Mayor Turner said that applies to officers, firefighters and other municipal employees. In a display of unity, representatives from the Houston Police Department and the Houston Police Officers Union joined the mayor in a news conference to encourage the legislature to approve the proposed Houston Pension Solution and warned of the consequences of inaction.

“If we don't get pension reform, I want to apologize now because we can't get any more of these fifty-two-hundred officers.”

The City of Houston pension plans have been underfunded for years. The mayor said failure to act would add another $130 million instantly to the deficit. The unions have all agreed to benefit reductions, but  the legislature has to sign off on it. It has stalled out and the president of the city's largest police union says he knows who to blame.

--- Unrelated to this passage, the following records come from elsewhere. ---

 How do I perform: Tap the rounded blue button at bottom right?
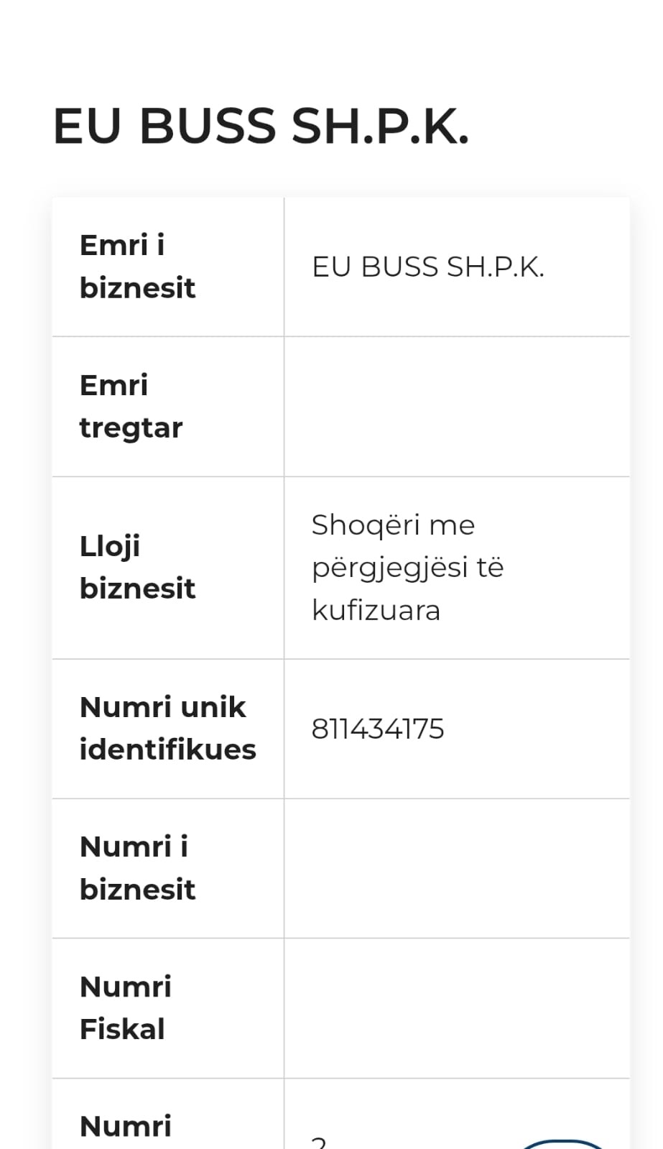click(562, 1143)
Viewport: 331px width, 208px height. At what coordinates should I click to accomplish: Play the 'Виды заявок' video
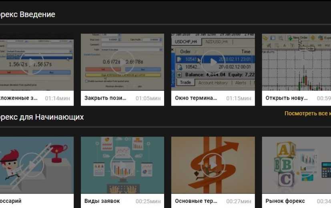pyautogui.click(x=122, y=165)
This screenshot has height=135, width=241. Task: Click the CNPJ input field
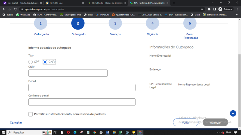[68, 73]
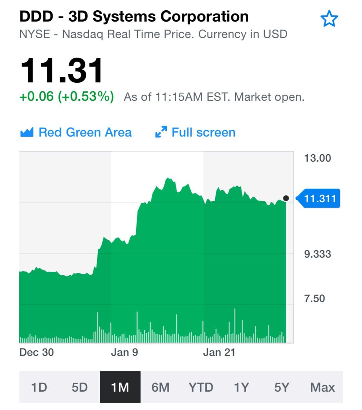Click the large 11.31 price figure
Viewport: 362px width, 410px height.
coord(62,70)
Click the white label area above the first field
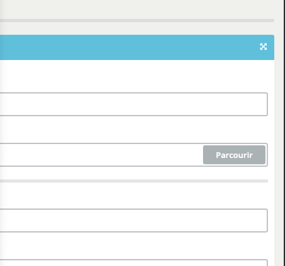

"I am a Republican and my fellow Republican and my Senator Paul Bettencourt is gumming up the process.” said Ray Hunt from the HPOU. He also said Bettencourt doesn't like the mayor’s proposal because it's not his own.  

But in a FaceTime interview from Austin, Bettencourt said his amendment to the proposal would simply allow the voters to give input toward any reform plan because it's their money.

"That's all the amendment says and I'm shocked that there's so much hostility to the basic American principle which is letting the people vote on a charter amendment in the city they live in,” defended Bettencourt.